Some pharmaceutical companies are playing more active roles in the MEA and African regions, and investment by local and regional companies in the still largely untapped biosimilar space is flowering. Examples include Spimaco in Saudi Arabia in partnership with Roche, Julphar in the UAE in partnership with Biocad, Sedico and Pharco in Egypt, Arwan and Benta in Lebanon, El Kendi in partnership with mAbxience in Algeria, Medis in Tunisia and Sothema in Morocco in partnership with Biocad. Algerian firm Hikma, in partnership with Celltrion, launched an infliximab biosimilar in the main MEA markets, while Cipla from India has not only entered the market but also has its own production sites.
From Reykjavik to Cairo
Interestingly, Iceland-based Alvotech is one of the rare pure biosimilar players from Europe to have a business strategy in Africa. In partnership with local or other strong pharma companies, every biosimilar the firm has in development also has a specific roll-out plan for the continent. Alvotech has also signed an exclusive licensing agreement with Bioventure (Dubai), Minapharm Pharmaceuticals (Cairo) and MiGenTra GmbH (daughter company of ProBioGen AG in Berlin) for the commercialisation of multiple biosimilar candidates in Egypt and 18 additional countries in Africa and the Middle East. The partnership will now see the latter companies share the launch and marketing responsibilities of Alvotech-manufactured biosimilars in these regions. This kind of network approach might provide a template for overcoming the fragmented African health space, and pave the way for more European players with experience in both drug development and production. That will be key for African market penetration, as infrastructure for the logistics of biologics drugs and their application to patients is still often missing.

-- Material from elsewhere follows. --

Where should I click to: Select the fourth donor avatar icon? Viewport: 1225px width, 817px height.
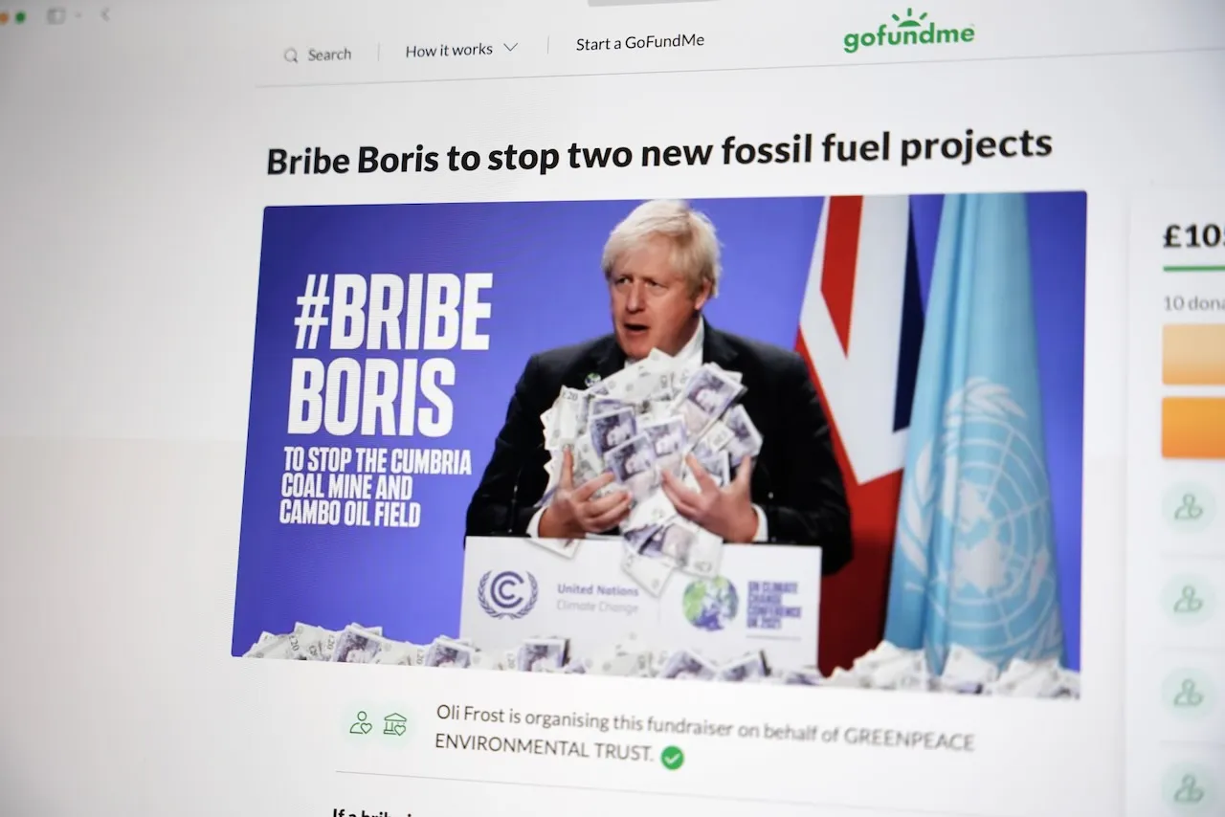pyautogui.click(x=1189, y=788)
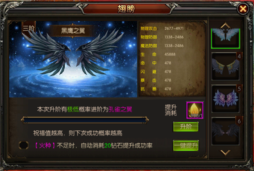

And there’s a final reason for biosimilar makers to focus on emerging markets like those in the Middle East and Africa. In places where an original biologic had little impact because it was never widely available, biosimilars don’t have to fight unfounded beliefs they’re just cheaper or ‘bad copies’. The doors and markets are open there for European biosimilar developers and manufacturers. But the clock is ticking.